Question

The amplitude of a particle executing S.H.M. is $4\mathrm{cm}$. At the mean position, the speed of the particle is $16{\mathrm{cms}}^{-1}$. The distance of the particle from the mean position at which the speed of the particle becomes $8\sqrt{3}{\mathrm{cms}}^{-1}$, will be

Answer 1

Step 1: Given data

The amplitude of the particle, $A=4\mathrm{cm}$

At the mean position, the velocity will be maximum.

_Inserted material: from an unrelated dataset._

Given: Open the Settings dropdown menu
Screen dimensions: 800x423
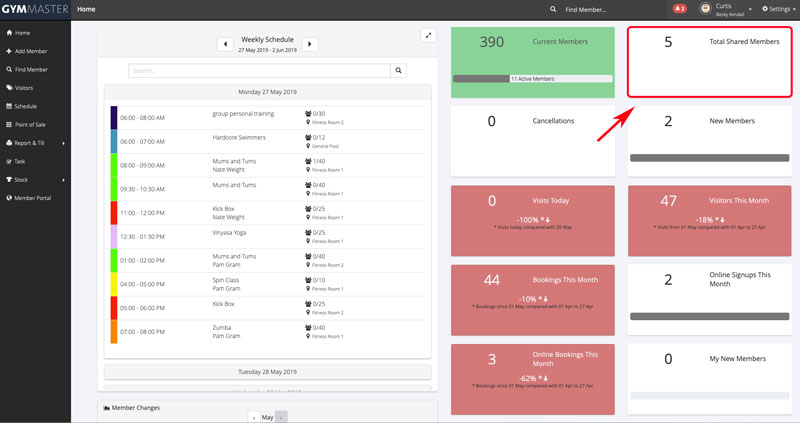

Thus, maximum velocity, ${\mathrm{V}}_{\max }=16{\mathrm{cms}}^{-1}$.

Let $y$ be the position of the particle from its mean and $\mathrm{V}$ be its velocity at $y$.

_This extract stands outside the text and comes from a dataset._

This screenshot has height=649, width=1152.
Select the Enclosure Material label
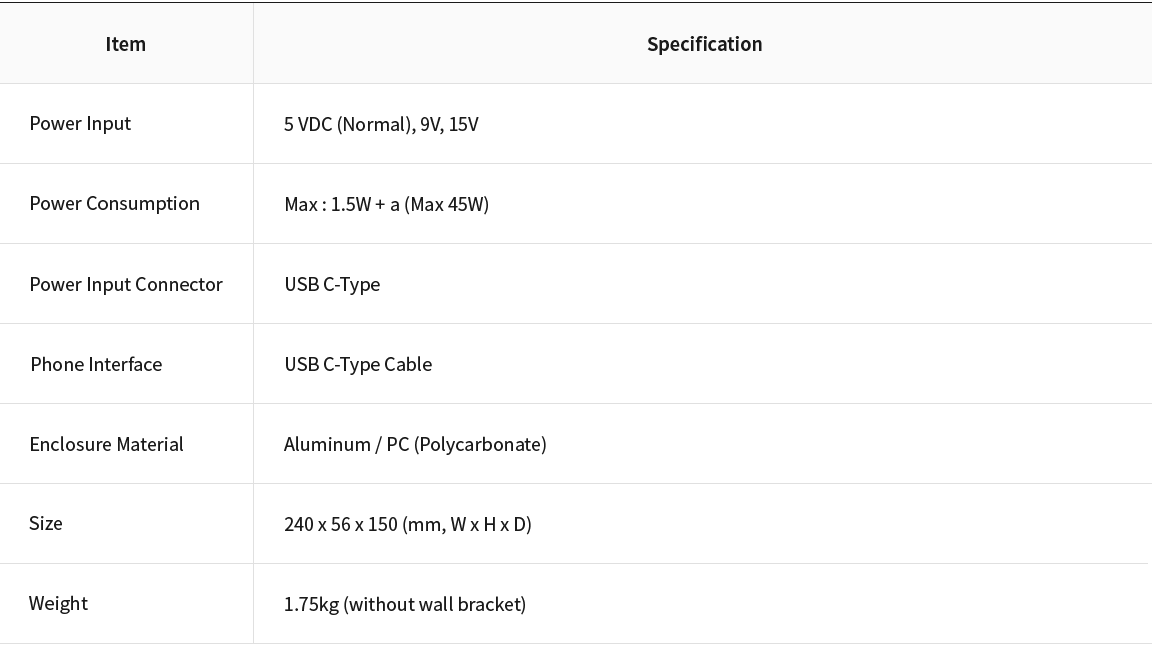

From the given, $\mathrm{V}=8\sqrt{3}{\mathrm{cms}}^{-1}$.

Step 2: Calculate angular frequency

We know that, in SHM, the velocity of the particle is given as,

$\mathbf{V}\mathbf{=}\mathit{\omega }\sqrt{{\mathbf{A}}^{\mathbf{2}}\mathbf{-}{\mathbf{y}}^{\mathbf{2}}}$

Where $\omega$ is the angular frequency,

At the mean position, $y=0$

Thus, ${\mathrm{V}}_{\max }=\omega A$

Substituting the values for ${\mathrm{V}}_{\max }$ and $A$,

$\begin{array}{cc}\Rightarrow & 16=\omega \times 4\\ \Rightarrow & \omega =4\end{array}$

Step 3: Calculate the required position of the particle

We know that the velocity of the particle at the required position is $\mathrm{V}=8\sqrt{3}{\mathrm{cms}}^{-1}$

Substituting this in the main formula,

$\begin{array}{cc}\Rightarrow & 8\sqrt{3}=4\sqrt{4^2-y^2}\\ \Rightarrow & 192=16\left(16-y^2\right)\\ \Rightarrow & 12=16-y^2\\ \Rightarrow & y^2=4\\ \Rightarrow & y=2\mathrm{cm}\end{array}$

Therefore, the position of the particle from the mean when the velocity is $8\sqrt{3}{\mathrm{cms}}^{-1}$ is $2\mathrm{cm}$.